[Provided records]
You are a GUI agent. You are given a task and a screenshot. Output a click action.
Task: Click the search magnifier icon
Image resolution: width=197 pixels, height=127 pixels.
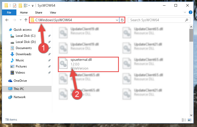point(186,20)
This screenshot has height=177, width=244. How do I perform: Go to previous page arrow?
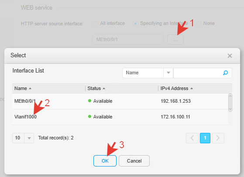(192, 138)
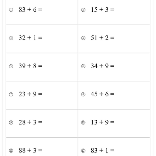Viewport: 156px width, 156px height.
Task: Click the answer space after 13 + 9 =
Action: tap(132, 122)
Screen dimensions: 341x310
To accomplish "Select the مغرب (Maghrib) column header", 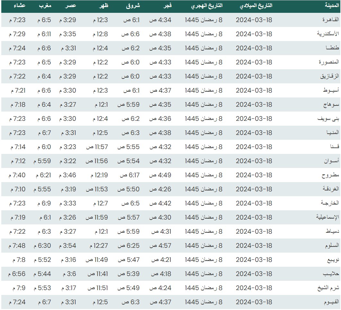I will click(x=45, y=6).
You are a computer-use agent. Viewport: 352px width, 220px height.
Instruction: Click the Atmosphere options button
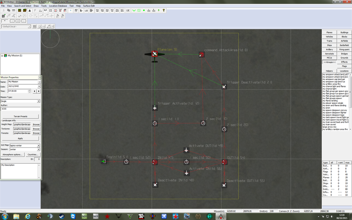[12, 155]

[The problem] A bare number is expected: how many lines above contain the word "agent"?

[Finished task] 2